• [PROBLEM TO SOLVE]:
Each record that follows should be repeated exactly, with no pictures carried over.

START INFORMATION SHOWN

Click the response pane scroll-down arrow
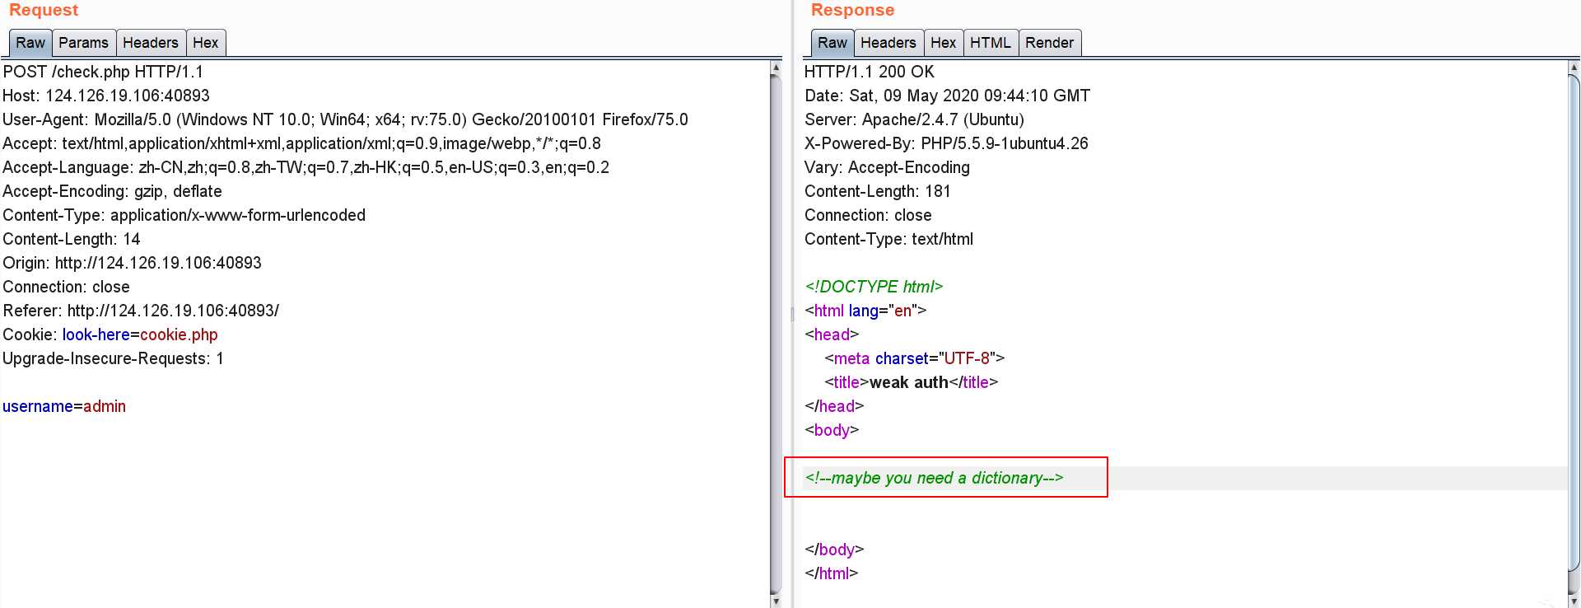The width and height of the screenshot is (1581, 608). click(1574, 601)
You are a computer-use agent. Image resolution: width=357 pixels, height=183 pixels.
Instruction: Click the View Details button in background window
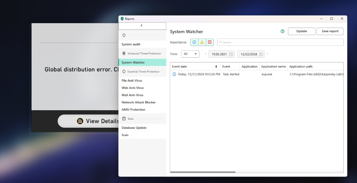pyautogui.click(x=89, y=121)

END INFORMATION SHOWN

• [EXERCISE OUTPUT]:
Click the response pane scroll-down arrow
The width and height of the screenshot is (1581, 608). click(1574, 601)
You are a computer-use agent. Image resolution: width=357 pixels, height=183 pixels.
Instruction: Click the View Details button in background window
pyautogui.click(x=89, y=121)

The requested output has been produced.